Rewrite the stretch of items from the start through the line containing "pyautogui.click(x=293, y=73)", replacing "flag" with "banner" and keeping everything else unchanged. Leave the pictures out of your answer.

* start DATA ENTRIES *

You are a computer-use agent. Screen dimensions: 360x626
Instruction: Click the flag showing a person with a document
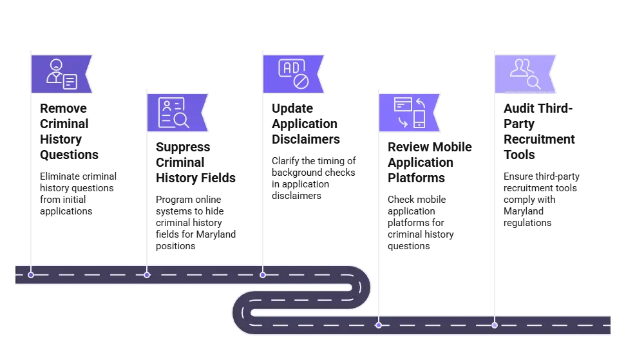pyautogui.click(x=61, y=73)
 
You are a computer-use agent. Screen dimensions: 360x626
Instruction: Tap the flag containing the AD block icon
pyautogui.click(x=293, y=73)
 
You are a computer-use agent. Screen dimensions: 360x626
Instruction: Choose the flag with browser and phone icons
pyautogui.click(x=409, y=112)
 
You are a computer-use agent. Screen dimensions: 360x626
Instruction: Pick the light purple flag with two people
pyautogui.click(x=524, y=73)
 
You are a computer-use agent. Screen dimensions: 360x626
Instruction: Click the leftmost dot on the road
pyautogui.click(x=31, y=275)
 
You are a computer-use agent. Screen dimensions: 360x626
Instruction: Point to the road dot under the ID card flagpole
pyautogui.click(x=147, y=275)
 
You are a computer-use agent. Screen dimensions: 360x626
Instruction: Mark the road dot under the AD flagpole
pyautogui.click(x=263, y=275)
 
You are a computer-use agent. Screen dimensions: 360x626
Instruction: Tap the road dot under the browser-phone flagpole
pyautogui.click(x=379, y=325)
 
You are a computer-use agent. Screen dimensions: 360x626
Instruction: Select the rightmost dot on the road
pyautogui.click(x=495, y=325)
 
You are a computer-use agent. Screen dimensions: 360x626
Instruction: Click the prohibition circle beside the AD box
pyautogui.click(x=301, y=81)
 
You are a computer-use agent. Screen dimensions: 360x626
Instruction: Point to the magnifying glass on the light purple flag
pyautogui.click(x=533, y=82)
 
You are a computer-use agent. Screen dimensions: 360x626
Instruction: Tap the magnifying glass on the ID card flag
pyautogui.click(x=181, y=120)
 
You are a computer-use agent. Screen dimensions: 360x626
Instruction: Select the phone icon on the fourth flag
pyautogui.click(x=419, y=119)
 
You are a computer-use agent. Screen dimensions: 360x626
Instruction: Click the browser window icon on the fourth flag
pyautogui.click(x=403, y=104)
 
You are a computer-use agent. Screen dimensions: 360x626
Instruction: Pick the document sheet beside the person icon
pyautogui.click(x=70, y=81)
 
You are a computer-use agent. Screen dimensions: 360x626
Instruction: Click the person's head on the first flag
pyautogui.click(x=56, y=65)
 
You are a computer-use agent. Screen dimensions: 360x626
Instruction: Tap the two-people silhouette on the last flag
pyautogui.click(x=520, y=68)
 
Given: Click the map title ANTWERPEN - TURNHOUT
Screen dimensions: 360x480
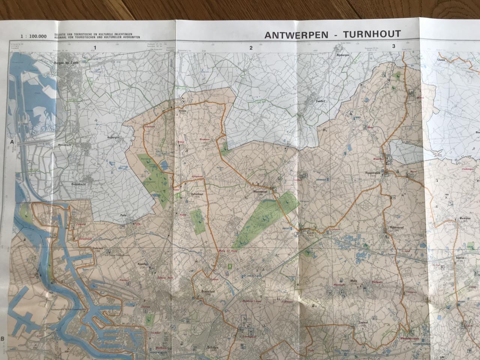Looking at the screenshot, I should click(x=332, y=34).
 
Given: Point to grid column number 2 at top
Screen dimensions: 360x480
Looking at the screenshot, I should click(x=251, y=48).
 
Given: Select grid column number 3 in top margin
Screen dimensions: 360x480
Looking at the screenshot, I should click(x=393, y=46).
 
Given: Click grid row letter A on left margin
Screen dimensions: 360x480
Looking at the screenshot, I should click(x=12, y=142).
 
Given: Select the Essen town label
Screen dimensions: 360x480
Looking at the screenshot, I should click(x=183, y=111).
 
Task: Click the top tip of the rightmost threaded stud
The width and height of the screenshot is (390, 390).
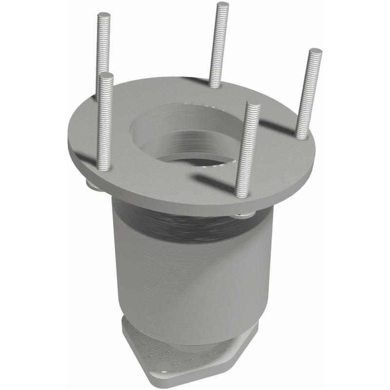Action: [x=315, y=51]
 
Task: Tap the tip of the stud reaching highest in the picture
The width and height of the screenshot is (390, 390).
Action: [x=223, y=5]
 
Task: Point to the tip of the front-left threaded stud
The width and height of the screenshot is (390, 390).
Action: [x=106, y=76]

* end DATA ENTRIES *

REPLY TO THE TASK.
You are a computer-use agent. Screen dimensions: 360x626
Instruction: Click the banner showing a person with a document
pyautogui.click(x=61, y=73)
 
You are a computer-use agent. Screen dimensions: 360x626
Instruction: Tap the banner containing the AD block icon
pyautogui.click(x=293, y=73)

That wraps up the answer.